The OCTAVE global clinical development program includes three Phase 3 studies, OCTAVE Induction 1, OCTAVE Induction 2, and OCTAVE Sustain (A3921096), as well as a long-term extension trial, OCTAVE Open (A3921139). Results for OCTAVE Sustain are anticipated by the end of 2016. These four studies will form the potential submission package to regulatory authorities for a potential UC indication.
As Pfizer notes, Xeljanz is the first and only JAK inhibitor approved in more than 40 countries globally to treat moderate to severe rheumatoid arthritis (RA) as a second-line therapy after failure of one or more disease-modifying antirheumatic drugs (DMARDs)—more specifically, it is used typically when methotrexate does not work well for a patient. The benefit:risk profile of Xeljanz in RA has been studied in approximately 6,200 patients in the global clinical development program for such RA indications. Xeljanz may be used as a single agent or in combination with methotrexate or other non-biologic DMARDs. Use of Xeljanz in combination with biologic DMARDs or potent immunosuppressants, such as azathioprine and cyclosporine, is not recommended
A New Drug Application for Xeljanz 11 mg once-daily modified release for the treatment of moderate to severe RA is under review with the U.S. Food and Drug Administration (FDA); the recommended dose is currently 5 mg BID. The drug is not considered safe for use in patients with severe liver problems—it is not yet known if Xeljanz is either safe or effective in people with hepatitis B or C, nor is the safety and efficacy for children a known factor yet.

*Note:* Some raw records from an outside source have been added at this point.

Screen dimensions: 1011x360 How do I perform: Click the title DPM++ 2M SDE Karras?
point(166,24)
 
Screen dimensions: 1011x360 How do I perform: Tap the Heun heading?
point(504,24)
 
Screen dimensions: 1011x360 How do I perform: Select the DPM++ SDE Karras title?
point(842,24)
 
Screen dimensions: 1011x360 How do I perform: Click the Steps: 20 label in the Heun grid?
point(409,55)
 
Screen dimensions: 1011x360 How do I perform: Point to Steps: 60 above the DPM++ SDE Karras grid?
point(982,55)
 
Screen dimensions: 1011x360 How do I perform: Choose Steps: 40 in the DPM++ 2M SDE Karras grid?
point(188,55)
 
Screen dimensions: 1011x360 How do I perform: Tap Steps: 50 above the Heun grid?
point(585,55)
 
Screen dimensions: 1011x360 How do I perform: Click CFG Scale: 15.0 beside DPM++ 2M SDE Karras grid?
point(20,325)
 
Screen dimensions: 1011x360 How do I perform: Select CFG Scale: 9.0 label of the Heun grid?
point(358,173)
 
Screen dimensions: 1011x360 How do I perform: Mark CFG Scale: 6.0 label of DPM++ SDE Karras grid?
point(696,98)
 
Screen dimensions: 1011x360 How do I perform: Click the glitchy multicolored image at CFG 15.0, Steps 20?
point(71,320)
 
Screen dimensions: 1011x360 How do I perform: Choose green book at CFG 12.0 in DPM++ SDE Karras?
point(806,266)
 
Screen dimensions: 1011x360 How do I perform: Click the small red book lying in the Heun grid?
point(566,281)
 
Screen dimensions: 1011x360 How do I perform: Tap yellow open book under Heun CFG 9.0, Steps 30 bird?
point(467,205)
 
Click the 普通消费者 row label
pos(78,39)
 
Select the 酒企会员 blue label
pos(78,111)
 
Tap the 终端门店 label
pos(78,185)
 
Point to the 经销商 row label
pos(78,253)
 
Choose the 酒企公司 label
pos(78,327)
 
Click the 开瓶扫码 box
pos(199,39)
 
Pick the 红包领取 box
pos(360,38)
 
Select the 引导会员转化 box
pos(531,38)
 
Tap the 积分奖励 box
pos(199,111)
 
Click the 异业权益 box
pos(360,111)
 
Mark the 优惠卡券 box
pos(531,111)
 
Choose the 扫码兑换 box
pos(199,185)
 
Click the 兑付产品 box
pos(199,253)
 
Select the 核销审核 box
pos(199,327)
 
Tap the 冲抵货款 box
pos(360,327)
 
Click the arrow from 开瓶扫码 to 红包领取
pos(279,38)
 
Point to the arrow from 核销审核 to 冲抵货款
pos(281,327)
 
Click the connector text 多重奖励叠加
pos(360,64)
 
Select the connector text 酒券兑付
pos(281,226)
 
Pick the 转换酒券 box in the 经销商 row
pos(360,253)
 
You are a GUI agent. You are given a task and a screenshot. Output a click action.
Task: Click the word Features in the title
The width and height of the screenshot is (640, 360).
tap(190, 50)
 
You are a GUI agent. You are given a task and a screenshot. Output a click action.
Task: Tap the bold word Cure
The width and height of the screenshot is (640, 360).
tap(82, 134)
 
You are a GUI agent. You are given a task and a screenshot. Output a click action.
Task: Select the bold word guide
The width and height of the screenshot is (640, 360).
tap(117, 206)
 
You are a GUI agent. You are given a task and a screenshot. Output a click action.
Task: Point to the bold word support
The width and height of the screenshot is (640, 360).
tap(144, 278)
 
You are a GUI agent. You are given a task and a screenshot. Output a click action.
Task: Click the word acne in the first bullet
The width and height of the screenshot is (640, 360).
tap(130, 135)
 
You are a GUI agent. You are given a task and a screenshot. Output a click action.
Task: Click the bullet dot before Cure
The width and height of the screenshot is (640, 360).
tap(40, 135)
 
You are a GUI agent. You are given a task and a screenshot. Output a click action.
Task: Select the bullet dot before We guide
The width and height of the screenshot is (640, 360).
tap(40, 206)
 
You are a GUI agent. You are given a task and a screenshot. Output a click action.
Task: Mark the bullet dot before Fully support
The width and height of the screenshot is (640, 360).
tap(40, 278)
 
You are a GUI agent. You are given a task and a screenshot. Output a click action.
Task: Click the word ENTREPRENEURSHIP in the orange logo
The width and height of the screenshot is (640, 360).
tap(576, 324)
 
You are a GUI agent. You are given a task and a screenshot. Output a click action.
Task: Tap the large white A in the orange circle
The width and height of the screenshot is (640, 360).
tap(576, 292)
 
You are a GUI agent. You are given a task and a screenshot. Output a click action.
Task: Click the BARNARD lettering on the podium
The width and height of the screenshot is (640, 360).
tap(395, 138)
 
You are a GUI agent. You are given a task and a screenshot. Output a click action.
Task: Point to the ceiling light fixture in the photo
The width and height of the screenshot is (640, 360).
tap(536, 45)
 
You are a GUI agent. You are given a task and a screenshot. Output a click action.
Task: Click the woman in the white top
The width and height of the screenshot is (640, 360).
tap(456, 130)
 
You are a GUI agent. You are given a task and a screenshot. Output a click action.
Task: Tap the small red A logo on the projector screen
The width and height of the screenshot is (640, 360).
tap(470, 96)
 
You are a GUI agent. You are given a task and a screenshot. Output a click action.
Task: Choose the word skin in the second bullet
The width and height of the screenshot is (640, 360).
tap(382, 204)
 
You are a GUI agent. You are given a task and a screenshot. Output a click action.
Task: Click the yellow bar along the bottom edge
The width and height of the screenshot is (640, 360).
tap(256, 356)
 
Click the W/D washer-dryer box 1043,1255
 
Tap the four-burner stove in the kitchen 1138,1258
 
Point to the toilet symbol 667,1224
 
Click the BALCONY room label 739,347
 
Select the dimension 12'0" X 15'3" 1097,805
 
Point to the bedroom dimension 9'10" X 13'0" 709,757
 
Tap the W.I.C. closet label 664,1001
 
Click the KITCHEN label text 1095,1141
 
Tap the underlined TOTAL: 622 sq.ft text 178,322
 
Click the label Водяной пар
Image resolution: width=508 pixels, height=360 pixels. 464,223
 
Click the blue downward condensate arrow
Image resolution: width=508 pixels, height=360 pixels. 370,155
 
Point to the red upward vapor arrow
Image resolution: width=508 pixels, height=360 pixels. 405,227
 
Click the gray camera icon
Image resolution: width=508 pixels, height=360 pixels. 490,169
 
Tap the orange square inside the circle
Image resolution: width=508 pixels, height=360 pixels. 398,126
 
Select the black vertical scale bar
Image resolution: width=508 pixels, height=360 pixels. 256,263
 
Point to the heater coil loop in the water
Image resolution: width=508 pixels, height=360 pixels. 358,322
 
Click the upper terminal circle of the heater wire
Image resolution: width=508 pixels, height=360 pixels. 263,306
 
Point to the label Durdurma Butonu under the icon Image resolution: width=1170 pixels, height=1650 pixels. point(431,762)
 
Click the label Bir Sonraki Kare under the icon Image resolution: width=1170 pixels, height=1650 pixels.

Pfizer notes that Xeljanz can reduce the immune system’s ability to fight infections, and some people develop serious infections while taking Xeljanz, including tuberculosis (TB), and infections caused by bacteria, fungi or viruses that can spread throughout the body—some deaths have occurred because of this, so healthcare providers should test patients for TB before starting Xeljanz, and monitor them closely for signs and symptoms of TB and other infections during treatment. Other potential complications have included viral reactivation, including cases of herpes virus reactivation; some people who have taken Xeljanz with certain other medicines to prevent kidney transplant rejection have had a problem with certain white blood cells growing out of control, specifically Epstein Barr virus-associated post-transplant lymphoproliferative disorder; and some people taking Xeljanz get tears in their stomach or intestines.
As for the indication currently under investigation by Pfizer, UC is a chronic, often debilitating inflammatory bowel disease that affects millions of people worldwide and is believed to be the result of complex interactions between multiple factors that include the environment, genetic predisposition, immune response and the gut microbiome in the colon or intestines. It can cause abdominal pain, fever, weight loss and chronic, bloody diarrhea. In up to one-third of patients with UC, treatment is not completely successful or complications arise. Under these circumstances, surgery to remove the colon may be considered. Even after surgery, certain symptoms of UC may still persist.